Satyajit Das: “I think the democratic process and the politics of the world relies on a very fragile construct. One is trust. And trust relies on economic growth.” Supplied

Welcome to the latest in our In Conversation series, between risk analyst and author Satyajit Das and Kevin Davis, Research Director of the Australian Centre for Financial Studies.

Satyajit Das is an internationally-known specialist in financial derivatives, risk management and capital markets, who has written extensively on the causes of the global financial crisis and, most recently, of his deep concern about Europe’s sovereign debt crisis.

Just today, the latest chapter is being played out in Greece as private sector creditors agree to a debt swap that it is hoped will mark a turning point in the fortunes of the beleagured nation.

Das’s 2006 book, Traders, Guns and Money: Knowns and Unknowns in the Dazzling World of Derivatives, anticipated many of the problems which led to 2008’s global economic meltdown. His latest book is Extreme Money: The Masters of the Universe and the Cult of Risk.

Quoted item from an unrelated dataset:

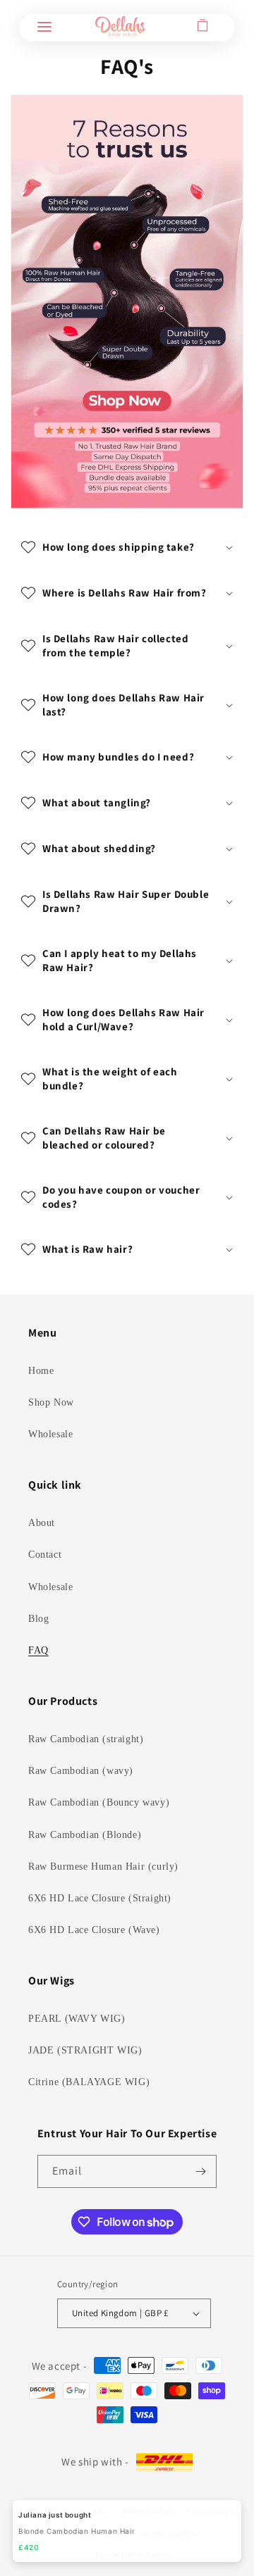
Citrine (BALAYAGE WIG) (89, 2082)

In this thought-provoking interview, Davis and Das discuss:

  • how Europe’s untested sovereign debt problems make them an economic microcosm for the rest of the world to follow

  • the fracturing of the fragile social contract between our trust in governments and economic growth

  • the global rise of the Occupy movement

  • how financial innovation - dubbed Weapons of Mass Destruction - is back, because it never really went away.


Kevin Davis: You’ve said in the past the situation in Europe worried you more than ever before in your professional life. What’s going to happen?

Satyajit Das: The first thing you’ve got to understand is that it’s not the detail and minutiae; it’s about what this means at a deeper, fundamental level. When the GFC started, the governments around the world essentially used their own balance sheets to issue debt; they used central banks to print money or provide other sorts of monetary accommodation, to manage the system. What we are now seeing in Europe is the limits of that strategy being reached, with the solvency of countries being questioned.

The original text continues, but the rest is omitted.